> **REQUIREMENT**: From the line containing "Viewport: 971px width, 353px" to the last line of the records, reproduce every line exactly and print nothing else.

> **Items from a data source**:
_____

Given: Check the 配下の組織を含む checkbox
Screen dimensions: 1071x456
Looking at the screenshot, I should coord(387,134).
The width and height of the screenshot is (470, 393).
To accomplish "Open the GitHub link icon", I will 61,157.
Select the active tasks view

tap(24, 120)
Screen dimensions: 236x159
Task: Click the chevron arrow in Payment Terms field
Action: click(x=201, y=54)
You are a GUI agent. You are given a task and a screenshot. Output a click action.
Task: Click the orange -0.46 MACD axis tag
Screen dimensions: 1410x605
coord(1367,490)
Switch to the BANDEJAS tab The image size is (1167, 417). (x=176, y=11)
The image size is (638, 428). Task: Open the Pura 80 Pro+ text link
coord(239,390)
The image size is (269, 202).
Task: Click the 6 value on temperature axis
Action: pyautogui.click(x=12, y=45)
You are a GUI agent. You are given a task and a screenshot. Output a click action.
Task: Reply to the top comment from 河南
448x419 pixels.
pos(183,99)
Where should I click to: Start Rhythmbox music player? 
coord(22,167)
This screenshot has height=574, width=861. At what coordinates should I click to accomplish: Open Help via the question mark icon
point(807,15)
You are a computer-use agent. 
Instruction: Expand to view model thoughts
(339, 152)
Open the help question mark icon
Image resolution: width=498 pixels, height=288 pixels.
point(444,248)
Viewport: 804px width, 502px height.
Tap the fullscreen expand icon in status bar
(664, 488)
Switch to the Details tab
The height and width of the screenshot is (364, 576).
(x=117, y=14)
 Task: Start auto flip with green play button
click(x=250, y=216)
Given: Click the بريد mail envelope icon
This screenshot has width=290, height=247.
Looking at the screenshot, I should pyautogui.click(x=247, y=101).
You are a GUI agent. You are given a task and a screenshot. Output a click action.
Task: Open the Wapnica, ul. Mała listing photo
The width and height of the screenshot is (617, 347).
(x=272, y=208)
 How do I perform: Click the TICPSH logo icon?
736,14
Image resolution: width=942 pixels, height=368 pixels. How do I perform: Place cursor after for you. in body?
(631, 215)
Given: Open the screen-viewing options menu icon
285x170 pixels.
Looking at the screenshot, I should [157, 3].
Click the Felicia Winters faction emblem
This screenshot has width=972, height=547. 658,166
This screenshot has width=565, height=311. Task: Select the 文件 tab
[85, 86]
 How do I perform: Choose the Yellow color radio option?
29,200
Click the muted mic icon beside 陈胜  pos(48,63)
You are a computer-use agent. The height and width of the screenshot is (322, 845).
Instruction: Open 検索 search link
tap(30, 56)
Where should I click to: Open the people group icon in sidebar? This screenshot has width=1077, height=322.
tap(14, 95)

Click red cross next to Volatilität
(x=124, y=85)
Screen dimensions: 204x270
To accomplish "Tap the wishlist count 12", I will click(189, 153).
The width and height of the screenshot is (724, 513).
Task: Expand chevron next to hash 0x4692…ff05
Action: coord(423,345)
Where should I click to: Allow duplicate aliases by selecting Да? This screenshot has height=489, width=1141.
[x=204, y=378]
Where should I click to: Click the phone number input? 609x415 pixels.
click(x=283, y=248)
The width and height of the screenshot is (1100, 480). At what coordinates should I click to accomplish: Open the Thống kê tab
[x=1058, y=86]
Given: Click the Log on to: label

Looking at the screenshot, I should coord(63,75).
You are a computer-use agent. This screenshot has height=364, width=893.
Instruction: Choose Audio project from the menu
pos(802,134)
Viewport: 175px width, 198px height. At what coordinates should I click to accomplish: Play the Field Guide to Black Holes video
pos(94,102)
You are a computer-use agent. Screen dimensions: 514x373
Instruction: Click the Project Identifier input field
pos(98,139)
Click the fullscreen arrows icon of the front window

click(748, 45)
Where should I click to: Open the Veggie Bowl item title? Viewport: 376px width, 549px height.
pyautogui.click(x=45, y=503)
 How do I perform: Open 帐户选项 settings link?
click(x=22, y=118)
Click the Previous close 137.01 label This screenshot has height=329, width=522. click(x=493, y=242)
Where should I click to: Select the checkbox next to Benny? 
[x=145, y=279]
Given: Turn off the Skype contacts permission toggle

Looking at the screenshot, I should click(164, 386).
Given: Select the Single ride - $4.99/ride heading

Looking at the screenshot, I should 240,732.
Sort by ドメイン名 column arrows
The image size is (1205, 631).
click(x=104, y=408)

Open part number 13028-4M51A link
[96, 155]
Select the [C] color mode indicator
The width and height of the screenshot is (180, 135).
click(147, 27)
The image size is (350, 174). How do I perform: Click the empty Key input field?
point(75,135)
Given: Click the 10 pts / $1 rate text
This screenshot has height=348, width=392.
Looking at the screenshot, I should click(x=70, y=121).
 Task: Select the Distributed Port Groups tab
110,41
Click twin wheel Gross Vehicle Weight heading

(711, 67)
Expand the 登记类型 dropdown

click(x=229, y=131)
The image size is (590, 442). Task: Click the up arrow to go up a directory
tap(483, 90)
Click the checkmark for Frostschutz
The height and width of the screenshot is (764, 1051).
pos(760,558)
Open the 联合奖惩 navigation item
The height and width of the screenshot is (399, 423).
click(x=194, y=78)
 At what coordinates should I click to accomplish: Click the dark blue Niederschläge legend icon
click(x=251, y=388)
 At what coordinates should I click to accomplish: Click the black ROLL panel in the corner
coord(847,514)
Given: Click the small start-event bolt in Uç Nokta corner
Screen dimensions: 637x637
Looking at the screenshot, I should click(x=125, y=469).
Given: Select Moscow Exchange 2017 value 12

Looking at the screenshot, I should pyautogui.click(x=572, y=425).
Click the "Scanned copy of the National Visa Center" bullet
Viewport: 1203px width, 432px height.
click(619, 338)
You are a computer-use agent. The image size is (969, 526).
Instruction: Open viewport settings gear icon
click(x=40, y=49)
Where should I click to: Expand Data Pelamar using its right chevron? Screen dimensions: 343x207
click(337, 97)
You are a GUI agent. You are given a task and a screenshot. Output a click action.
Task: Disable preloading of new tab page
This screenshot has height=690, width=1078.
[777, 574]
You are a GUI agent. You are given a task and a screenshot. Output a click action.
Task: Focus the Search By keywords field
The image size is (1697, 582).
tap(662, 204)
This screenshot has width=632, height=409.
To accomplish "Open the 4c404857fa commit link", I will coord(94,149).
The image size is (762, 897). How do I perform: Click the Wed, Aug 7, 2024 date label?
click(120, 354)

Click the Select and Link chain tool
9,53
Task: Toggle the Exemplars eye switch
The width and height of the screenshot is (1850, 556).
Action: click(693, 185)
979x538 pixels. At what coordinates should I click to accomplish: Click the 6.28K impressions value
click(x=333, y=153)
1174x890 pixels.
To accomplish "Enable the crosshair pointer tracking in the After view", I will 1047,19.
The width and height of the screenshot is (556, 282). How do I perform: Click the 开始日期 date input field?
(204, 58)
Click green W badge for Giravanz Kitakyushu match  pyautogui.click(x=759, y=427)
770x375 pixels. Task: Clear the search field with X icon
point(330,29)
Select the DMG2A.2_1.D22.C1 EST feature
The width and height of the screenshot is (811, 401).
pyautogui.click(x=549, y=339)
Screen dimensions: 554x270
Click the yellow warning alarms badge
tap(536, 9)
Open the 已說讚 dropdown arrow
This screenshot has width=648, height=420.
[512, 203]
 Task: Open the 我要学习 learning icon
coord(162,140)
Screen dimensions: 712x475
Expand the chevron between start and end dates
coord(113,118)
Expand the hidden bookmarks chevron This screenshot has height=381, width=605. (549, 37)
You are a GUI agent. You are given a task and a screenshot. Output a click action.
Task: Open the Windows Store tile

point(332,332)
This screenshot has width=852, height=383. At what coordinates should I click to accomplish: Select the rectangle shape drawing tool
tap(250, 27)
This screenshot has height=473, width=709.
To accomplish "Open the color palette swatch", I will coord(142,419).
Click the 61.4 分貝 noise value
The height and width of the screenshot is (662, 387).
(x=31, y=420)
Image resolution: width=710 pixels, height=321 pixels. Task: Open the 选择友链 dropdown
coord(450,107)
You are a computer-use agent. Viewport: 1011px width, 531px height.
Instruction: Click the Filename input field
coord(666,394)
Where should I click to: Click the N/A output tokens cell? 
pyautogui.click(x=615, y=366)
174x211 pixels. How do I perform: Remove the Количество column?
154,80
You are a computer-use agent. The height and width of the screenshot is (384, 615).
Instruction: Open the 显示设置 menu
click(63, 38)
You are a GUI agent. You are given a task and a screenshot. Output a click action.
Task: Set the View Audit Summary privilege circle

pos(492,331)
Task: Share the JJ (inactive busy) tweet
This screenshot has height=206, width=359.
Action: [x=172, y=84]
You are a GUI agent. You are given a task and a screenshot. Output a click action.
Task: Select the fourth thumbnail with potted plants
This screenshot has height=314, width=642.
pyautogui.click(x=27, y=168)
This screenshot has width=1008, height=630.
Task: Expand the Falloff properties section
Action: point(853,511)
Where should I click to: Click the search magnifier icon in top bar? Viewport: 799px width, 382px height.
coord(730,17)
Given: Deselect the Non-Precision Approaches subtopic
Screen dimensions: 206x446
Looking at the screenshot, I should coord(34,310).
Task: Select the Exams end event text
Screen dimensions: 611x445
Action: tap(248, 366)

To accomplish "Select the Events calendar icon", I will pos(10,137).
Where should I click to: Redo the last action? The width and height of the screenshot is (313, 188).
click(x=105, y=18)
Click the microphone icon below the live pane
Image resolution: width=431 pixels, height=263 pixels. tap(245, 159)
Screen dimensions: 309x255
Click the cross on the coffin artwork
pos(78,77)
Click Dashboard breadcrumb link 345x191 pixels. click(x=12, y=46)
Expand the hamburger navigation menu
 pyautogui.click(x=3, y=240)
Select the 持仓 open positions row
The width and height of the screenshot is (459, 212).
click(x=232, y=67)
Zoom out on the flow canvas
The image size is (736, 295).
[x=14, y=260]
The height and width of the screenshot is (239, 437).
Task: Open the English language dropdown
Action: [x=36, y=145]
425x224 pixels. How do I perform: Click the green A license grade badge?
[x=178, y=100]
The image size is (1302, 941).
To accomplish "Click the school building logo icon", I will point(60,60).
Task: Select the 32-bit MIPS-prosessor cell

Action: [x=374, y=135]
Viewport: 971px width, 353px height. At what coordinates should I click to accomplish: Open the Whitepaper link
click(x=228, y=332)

_____

> **WRITTEN SOLUTION**:
Viewport: 971px width, 353px height. At what coordinates should I click to accomplish: Open the Whitepaper link
click(x=228, y=332)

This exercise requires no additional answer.